The Facebook Eye and the artist’s eye

“We are increasingly aware of how our lives will look as a Facebook photo, status update or check-in,” according to Nathan Jurgenson in “The Facebook Eye,” and the quote stood out not only because I think it’s true, but because this kind of double awareness has long been characteristic of writers, photographers, artists, and professional videographers. Now it’s simply being disseminated through the population at large.

I’m especially aware of this tendency among writers, and in my own life I even encourage and cultivate it by carrying around a notebook. Now, a notebook obviously doesn’t have the connectivity of a cell phone, but it does still encourage a certain performative aspect, and a readiness to harvest the material of every day life in order to turn it into art. Facebook probably isn’t art—at least to me it isn’t, although I can imagine some people arguing that it is—and I think that’s the key difference between the Facebook Eye and what artists are doing and have been doing for a very long time. I’ve actually been contemplating and taking notes on a novel about a photographer who lives behind his (potentially magic) camera instead of in the moment, and that might be part of the reason why I’m more cognizant of the feeling being expressed.

Anyway, Michael Lewis’s recently gave an NPR interview about his recent Obama article (which is worth reading on its own merits, and, like Tucker Max’s “What it’s like to play basketball with Obama,” uses the sport as a way of drawing larger conclusions about Obama’s personality and presidency). In the interview, Lewis sees Obama as having that writer’s temperament, and even says that “he really is, at bottom, a writer,” and goes on to say Obama is “in a moment, and not in a moment at the same time.” Lewis says Obama can be “in a room, but detach himself at the same time,” and he calls it “a curious inside-outside thing.” As I indicated, I don’t think this is unique to writers, although it may be more prevalent or pronounced in writers. Perhaps that’s why writers love great art and, in some ways, sex, more than normal people: both offer a way into living in the present. If writers are more predisposed towards alcoholism—I’m not sure if they are or not, though many salient examples spring to mind—getting out of the double perspective might be part of the reason why.
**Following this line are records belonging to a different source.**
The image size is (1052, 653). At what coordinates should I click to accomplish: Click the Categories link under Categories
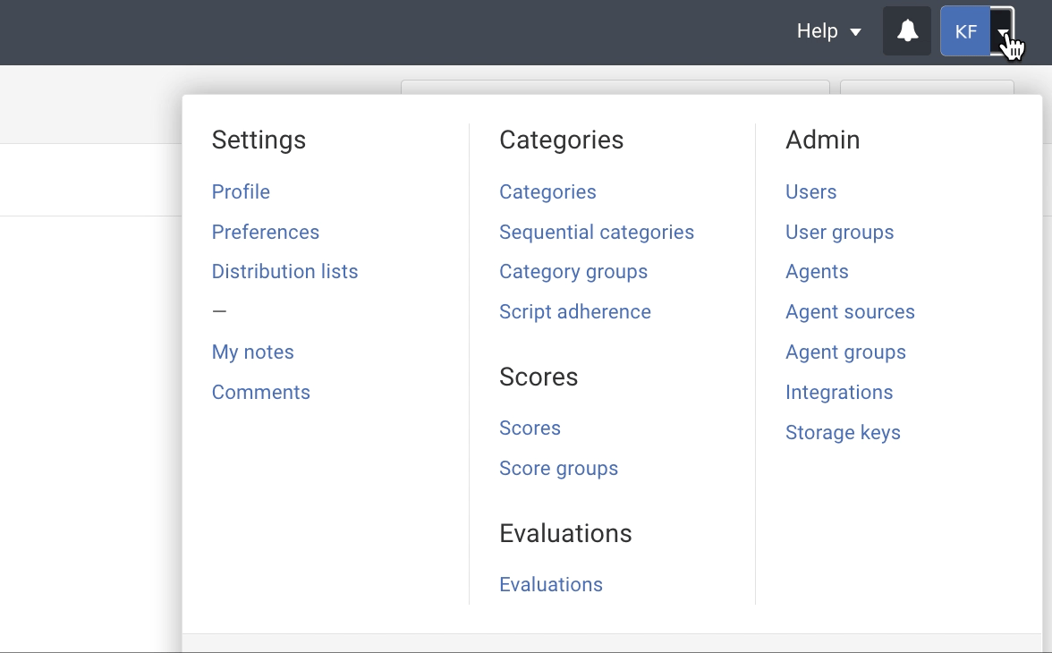click(547, 191)
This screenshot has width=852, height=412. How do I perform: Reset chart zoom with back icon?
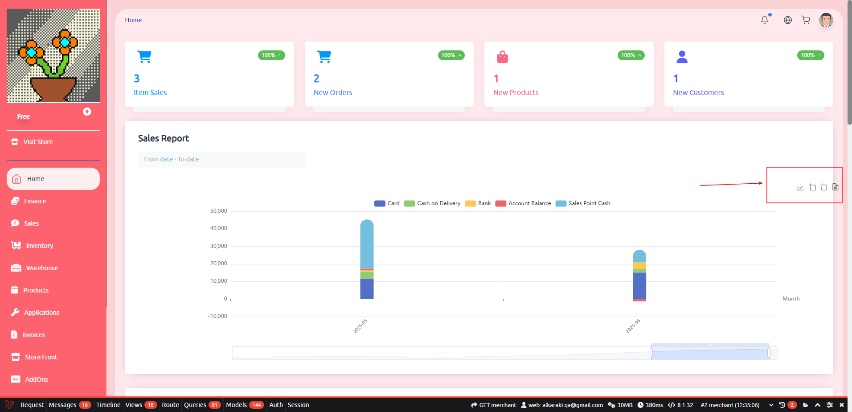pos(824,187)
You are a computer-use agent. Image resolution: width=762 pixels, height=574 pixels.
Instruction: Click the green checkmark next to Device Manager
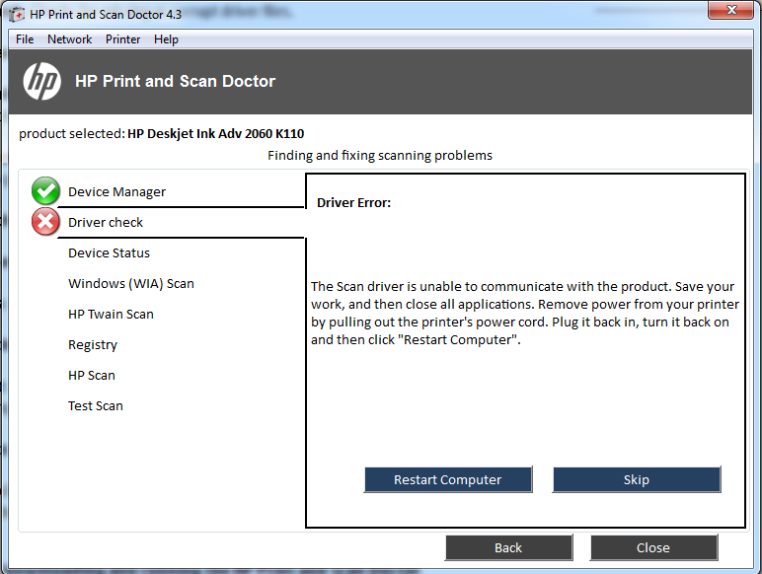(x=45, y=191)
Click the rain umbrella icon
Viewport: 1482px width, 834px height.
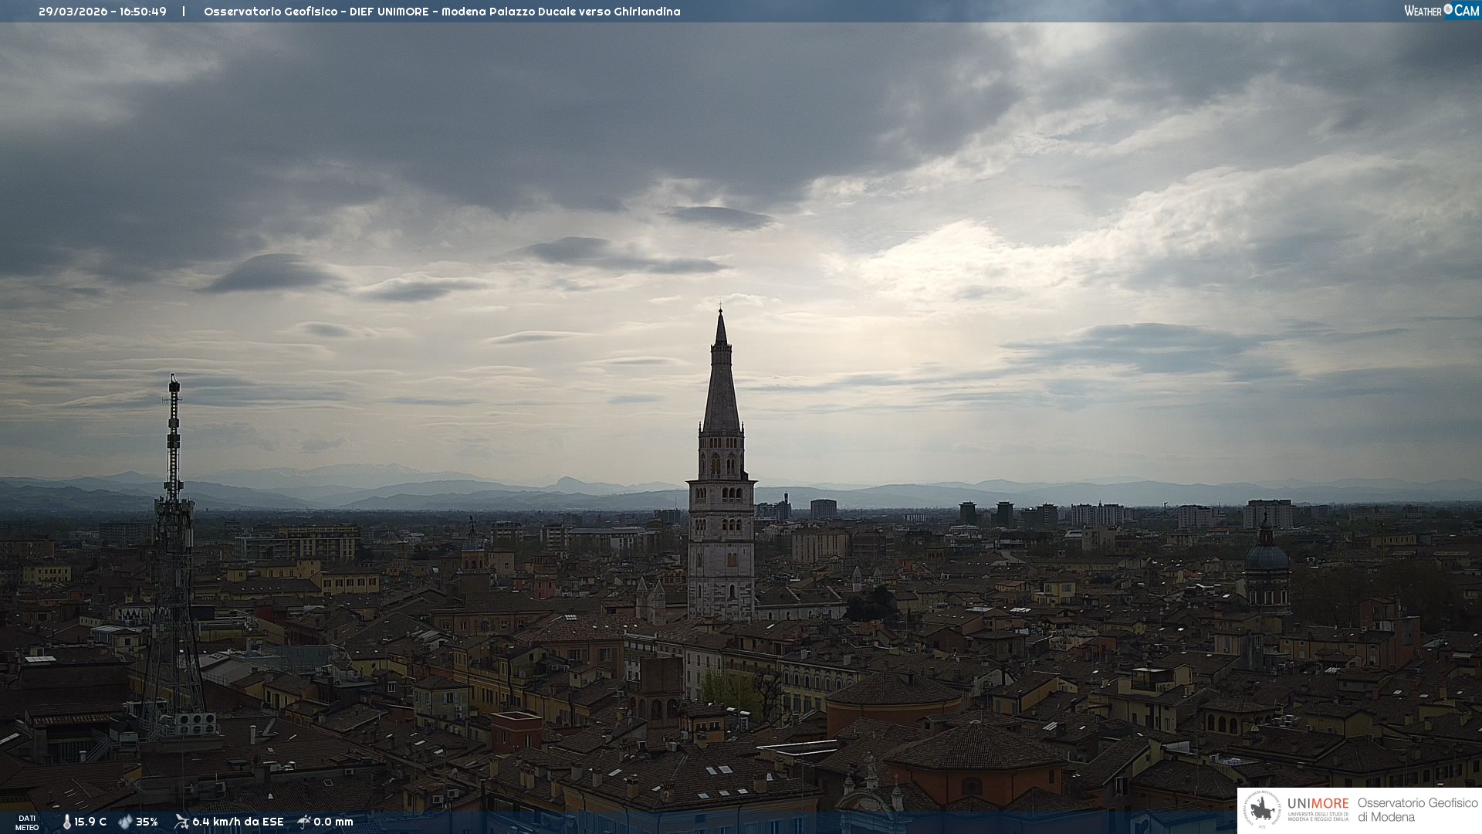click(x=304, y=822)
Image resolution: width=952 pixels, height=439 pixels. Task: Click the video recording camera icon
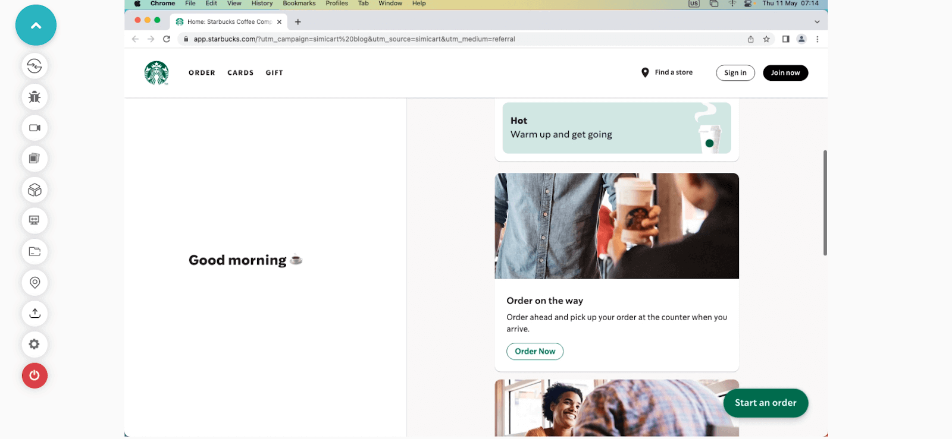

I think the key differences between what I do, with a notebook, and what Facebook enables via phones, are distance and perspective. My goal isn’t to have an instantaneous audience for the fact that I just did Cool Activity X. Whatever may emerge from what I’m observing is only going to emerge in a wholly different context that obscures its origins as a conversation, a snatch of overheard dialogue, a thing read in a magazine, or an observation from a friend. The lack of immediacy means that I don’t think I’m as immediately performative in most circumstances.

But the similarities remain: Jurgenson writes that “my concern is that the ultimate power of social media is how it burrows into us, our minds, our consciousness, changing how we consciously experience the world even when logged off.” And I think writing and other forms of art do the same thing: they “burrow into us,” like parasites that we welcome, and change the way we experience the world.

Still, the way we experience the world has probably been changing continuously throughout human history. The idea of having “human history” is a relatively recent idea: most hunter-gatherers didn’t have it, for example. The changes Facebook (and its analogues; I’m only using Facebook as a placeholder for a broader swath of technologies) is bringing seem new, weird, and different because they are, obviously, new. For all I know, most of my students already have the Facebook Eye more than any other kind of eye or way of being. This has its problems, as William Deresiewicz points out in “Solitude and Leadership,” but presumably people who watch with the Facebook Eye are getting something—even a very cheap kind of fame—out of what they do. And writers generally want fame too, regardless of what they say—if they didn’t, they’d be silent.

I think the real problem is that artists become aware of their double consciousness, while most normal people probably aren’t—they just think of it as “normal.” But then again, very few us probably contemplate how “normal” changes by time and place in general.